I think the best Italian food that never makes it abroad are the soups. I guess it must be because they don’t look glamorous enough to be included in Italian restaurants (and anyway, I still have to find an Italian restaurant abroad nearly as good as some restaurants in Italy), and they are that good because of difficult to source ingredients. If you have travelled in Tuscany and had a chance to eat any of the soups there, you know what I am talking about. They redefine the somewhat boring concept of soup: they rely on arrays of vegetables, herbs, heirloom pulses and grains, little bits of meat, and of course olive oil, to produce drop-dead-gorgeous flavours and textures. And it is not only Toscana of course, although my favourite ones are from there.

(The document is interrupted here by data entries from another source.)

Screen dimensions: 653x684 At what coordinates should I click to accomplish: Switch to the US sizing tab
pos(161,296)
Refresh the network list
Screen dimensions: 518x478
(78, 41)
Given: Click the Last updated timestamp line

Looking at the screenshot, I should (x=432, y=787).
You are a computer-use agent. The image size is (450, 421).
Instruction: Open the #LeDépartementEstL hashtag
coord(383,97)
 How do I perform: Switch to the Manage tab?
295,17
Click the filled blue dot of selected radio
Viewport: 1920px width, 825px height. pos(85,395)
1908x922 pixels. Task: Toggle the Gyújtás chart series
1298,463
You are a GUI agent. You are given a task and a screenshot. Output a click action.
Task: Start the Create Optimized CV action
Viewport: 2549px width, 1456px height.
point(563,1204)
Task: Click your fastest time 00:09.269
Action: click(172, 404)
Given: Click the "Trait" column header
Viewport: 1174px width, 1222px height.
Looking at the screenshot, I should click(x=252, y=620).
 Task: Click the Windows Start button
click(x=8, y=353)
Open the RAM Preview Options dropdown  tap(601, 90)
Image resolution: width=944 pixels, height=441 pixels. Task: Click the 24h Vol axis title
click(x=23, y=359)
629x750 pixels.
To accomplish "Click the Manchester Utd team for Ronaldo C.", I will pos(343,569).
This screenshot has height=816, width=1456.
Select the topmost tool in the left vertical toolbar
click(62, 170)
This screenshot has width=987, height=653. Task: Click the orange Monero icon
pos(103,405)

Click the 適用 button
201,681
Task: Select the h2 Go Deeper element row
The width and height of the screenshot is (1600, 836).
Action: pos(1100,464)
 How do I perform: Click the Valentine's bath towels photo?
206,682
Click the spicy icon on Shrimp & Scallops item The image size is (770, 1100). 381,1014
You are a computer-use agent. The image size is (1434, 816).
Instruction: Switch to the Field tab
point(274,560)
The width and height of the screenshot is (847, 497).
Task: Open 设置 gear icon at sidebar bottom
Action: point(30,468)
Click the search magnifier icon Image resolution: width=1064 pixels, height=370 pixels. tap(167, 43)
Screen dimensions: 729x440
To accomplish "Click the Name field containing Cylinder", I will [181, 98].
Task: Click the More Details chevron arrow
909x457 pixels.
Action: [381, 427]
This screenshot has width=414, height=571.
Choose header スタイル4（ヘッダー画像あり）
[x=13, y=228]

Last weekend I went to the local market with a fresh pair of eyes, determined to try something new. I have realized with a bit of a shock how lazy I have been in my food choices. I like carbs, vegetables and fruit. I’ve tried all the funny looking vegetables at the Vietnamese shop, always have at least three varieties of rice in my pantry, and have eaten all the types of organic, wood-oven bread they sell at the market. On the other hand, I don’t like meat, especially if I can’t identify what is in there, so I have left the huge selection of Wurst and Aufschnitt (cold cuts) largely unexplored. Also, I don’t like vinegary food very much, so no Gewuerzgurken (pickled cucumbers), Sauerkraut, and the endless ready-made salads on sale. But I know this is mainly laziness, cooking with what I’m comfortable with instead of pushing my boundaries a bit to discover new flavours.